━━━ DATA SHOWN ━━━
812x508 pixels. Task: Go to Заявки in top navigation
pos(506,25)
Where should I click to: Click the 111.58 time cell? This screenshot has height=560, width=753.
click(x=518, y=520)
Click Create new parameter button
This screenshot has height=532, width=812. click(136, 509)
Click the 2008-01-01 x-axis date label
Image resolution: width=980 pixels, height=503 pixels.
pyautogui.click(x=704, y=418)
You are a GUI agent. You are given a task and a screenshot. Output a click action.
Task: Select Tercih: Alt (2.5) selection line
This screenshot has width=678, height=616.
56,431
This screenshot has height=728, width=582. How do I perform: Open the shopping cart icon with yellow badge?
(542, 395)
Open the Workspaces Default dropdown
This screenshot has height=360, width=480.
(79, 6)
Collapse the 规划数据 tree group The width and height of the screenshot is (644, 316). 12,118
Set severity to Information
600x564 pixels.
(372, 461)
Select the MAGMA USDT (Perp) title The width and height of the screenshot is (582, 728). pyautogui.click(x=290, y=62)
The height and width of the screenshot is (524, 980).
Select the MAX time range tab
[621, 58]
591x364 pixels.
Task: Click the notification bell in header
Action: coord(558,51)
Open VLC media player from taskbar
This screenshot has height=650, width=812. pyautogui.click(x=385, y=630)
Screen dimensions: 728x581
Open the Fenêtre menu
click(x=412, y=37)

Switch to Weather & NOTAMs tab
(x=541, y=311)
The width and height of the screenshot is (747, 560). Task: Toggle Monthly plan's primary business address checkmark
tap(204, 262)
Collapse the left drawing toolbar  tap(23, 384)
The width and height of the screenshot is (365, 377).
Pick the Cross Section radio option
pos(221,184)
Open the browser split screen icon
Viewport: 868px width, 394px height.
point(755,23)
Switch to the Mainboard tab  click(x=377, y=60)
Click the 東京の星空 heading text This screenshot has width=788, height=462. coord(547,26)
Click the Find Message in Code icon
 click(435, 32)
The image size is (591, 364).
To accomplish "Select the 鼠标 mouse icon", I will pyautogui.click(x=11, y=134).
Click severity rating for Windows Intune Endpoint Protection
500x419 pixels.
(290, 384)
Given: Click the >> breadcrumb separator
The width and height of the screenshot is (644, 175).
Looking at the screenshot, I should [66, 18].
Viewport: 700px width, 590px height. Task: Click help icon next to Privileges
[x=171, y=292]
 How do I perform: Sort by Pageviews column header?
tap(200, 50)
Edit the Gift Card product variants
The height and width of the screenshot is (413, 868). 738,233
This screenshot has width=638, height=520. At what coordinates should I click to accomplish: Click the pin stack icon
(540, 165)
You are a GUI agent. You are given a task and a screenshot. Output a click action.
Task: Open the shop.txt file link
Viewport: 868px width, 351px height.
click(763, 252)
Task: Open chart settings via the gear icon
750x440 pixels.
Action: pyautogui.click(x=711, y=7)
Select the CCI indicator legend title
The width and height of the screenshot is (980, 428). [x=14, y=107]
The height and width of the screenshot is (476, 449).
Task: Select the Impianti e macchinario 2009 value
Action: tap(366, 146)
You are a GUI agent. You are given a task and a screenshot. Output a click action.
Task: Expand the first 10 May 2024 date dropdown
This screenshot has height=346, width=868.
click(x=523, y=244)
━━━
■ **EXERCISE OBJECTIVE**:
Both end lines included, restate word for word the lines above from the line with "Select the MAGMA" to the line with "The height and width of the screenshot is (524, 980).", and nothing else.

■ **OUTPUT FOR THIS EXERCISE**:
Select the MAGMA USDT (Perp) title The width and height of the screenshot is (582, 728). pyautogui.click(x=290, y=62)
The height and width of the screenshot is (524, 980).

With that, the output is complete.